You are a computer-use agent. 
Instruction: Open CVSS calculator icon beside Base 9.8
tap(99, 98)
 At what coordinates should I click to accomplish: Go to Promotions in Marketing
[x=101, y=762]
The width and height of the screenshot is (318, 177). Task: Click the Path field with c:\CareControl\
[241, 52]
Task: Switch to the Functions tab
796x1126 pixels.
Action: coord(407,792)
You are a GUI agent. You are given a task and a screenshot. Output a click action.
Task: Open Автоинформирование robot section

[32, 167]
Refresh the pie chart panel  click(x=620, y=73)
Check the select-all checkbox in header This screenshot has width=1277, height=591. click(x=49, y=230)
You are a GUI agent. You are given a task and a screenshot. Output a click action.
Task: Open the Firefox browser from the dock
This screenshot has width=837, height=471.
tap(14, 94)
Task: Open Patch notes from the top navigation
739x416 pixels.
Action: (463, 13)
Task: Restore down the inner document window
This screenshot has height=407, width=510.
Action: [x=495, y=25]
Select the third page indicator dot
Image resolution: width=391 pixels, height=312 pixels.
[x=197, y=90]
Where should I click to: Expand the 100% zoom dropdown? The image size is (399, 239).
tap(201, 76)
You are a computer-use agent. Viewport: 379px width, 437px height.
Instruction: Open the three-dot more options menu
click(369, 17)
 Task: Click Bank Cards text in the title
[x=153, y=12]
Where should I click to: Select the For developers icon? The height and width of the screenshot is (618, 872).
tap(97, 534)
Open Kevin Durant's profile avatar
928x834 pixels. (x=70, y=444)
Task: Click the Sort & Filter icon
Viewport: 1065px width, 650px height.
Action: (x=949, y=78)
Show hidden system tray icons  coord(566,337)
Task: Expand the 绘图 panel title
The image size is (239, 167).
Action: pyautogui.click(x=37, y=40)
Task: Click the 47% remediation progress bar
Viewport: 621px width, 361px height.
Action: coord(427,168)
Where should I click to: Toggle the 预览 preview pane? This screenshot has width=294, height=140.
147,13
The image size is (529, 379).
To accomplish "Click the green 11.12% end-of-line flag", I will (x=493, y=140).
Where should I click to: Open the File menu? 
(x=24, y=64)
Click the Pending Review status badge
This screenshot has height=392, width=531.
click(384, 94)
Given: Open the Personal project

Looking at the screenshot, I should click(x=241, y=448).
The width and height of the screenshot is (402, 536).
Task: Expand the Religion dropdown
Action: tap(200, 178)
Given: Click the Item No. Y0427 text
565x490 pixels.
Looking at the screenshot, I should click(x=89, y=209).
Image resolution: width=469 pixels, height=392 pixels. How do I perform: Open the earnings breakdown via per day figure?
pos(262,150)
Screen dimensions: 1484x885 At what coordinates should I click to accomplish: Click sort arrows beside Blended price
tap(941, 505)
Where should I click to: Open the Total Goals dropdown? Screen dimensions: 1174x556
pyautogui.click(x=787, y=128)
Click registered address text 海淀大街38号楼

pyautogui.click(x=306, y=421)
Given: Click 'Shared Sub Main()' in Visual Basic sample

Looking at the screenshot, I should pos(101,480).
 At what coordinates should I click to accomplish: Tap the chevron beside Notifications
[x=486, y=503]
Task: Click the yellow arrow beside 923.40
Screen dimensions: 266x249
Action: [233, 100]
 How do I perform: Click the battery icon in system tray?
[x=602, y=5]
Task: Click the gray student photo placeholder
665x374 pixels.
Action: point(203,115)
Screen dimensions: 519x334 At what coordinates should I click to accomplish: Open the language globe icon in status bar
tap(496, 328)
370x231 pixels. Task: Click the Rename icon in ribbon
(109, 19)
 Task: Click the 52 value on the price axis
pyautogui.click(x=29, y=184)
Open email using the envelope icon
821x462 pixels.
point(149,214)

───

= WORK INSTRUCTIONS =
Copy each line of the records above that carries the word "computer".

= EXERCISE SOLUTION =
You are a computer-use agent. 
You are a computer-use agent. Viewport: 379px width, 437px height.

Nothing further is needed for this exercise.